▶ **Records supplied**:
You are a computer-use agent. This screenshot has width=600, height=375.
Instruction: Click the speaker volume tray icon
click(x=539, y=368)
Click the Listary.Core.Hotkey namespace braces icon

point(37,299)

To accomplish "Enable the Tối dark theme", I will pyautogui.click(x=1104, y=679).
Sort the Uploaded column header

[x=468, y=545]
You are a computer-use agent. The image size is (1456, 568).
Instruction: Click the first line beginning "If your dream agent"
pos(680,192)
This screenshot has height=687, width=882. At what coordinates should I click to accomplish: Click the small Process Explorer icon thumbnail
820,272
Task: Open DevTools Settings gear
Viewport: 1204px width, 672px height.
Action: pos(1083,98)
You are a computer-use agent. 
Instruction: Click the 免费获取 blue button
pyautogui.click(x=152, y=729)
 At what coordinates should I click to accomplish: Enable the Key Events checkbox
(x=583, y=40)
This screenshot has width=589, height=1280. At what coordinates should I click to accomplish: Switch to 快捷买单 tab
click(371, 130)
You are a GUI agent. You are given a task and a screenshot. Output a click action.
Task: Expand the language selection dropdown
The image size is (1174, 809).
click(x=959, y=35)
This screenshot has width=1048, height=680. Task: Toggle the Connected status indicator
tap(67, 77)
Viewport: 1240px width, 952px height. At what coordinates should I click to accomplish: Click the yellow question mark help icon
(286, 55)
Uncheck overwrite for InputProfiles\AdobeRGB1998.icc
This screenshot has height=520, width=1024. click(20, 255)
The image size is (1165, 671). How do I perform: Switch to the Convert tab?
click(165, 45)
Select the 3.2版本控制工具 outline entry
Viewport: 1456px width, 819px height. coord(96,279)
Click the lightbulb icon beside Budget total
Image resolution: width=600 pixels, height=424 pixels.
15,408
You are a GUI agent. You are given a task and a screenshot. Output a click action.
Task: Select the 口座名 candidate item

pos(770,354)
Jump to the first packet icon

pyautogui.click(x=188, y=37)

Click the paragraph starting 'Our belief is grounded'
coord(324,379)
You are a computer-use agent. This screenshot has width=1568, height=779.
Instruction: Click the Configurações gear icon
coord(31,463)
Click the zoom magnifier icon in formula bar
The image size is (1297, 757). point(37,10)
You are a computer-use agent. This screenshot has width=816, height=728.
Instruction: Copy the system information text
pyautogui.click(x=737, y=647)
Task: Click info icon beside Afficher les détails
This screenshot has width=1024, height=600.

▶ **Work instructions**:
Rewrite the material above, changing every "computer-use agent" to "desktop automation agent" and leaving everything else unchanged.

▶ **Reply**:
You are a desktop automation agent. This screenshot has width=600, height=375.
Instruction: Click the speaker volume tray icon
click(x=539, y=368)
Click the Listary.Core.Hotkey namespace braces icon

point(37,299)

To accomplish "Enable the Tối dark theme", I will pyautogui.click(x=1104, y=679).
Sort the Uploaded column header

[x=468, y=545]
You are a desktop automation agent. The image size is (1456, 568).
Instruction: Click the first line beginning "If your dream agent"
pos(680,192)
This screenshot has height=687, width=882. At what coordinates should I click to accomplish: Click the small Process Explorer icon thumbnail
820,272
Task: Open DevTools Settings gear
Viewport: 1204px width, 672px height.
Action: pos(1083,98)
You are a desktop automation agent. 
Instruction: Click the 免费获取 blue button
pyautogui.click(x=152, y=729)
 At what coordinates should I click to accomplish: Enable the Key Events checkbox
(x=583, y=40)
This screenshot has width=589, height=1280. At what coordinates should I click to accomplish: Switch to 快捷买单 tab
click(371, 130)
You are a GUI agent. You are given a task and a screenshot. Output a click action.
Task: Expand the language selection dropdown
The image size is (1174, 809).
click(x=959, y=35)
This screenshot has width=1048, height=680. Task: Toggle the Connected status indicator
tap(67, 77)
Viewport: 1240px width, 952px height. At what coordinates should I click to accomplish: Click the yellow question mark help icon
(286, 55)
Uncheck overwrite for InputProfiles\AdobeRGB1998.icc
This screenshot has height=520, width=1024. click(20, 255)
The image size is (1165, 671). How do I perform: Switch to the Convert tab?
click(165, 45)
Select the 3.2版本控制工具 outline entry
Viewport: 1456px width, 819px height. coord(96,279)
Click the lightbulb icon beside Budget total
Image resolution: width=600 pixels, height=424 pixels.
15,408
You are a GUI agent. You are given a task and a screenshot. Output a click action.
Task: Select the 口座名 candidate item

pos(770,354)
Jump to the first packet icon

pyautogui.click(x=188, y=37)

Click the paragraph starting 'Our belief is grounded'
coord(324,379)
You are a desktop automation agent. This screenshot has width=1568, height=779.
Instruction: Click the Configurações gear icon
coord(31,463)
Click the zoom magnifier icon in formula bar
The image size is (1297, 757). point(37,10)
You are a desktop automation agent. This screenshot has width=816, height=728.
Instruction: Copy the system information text
pyautogui.click(x=737, y=647)
Task: Click info icon beside Afficher les détails
This screenshot has width=1024, height=600.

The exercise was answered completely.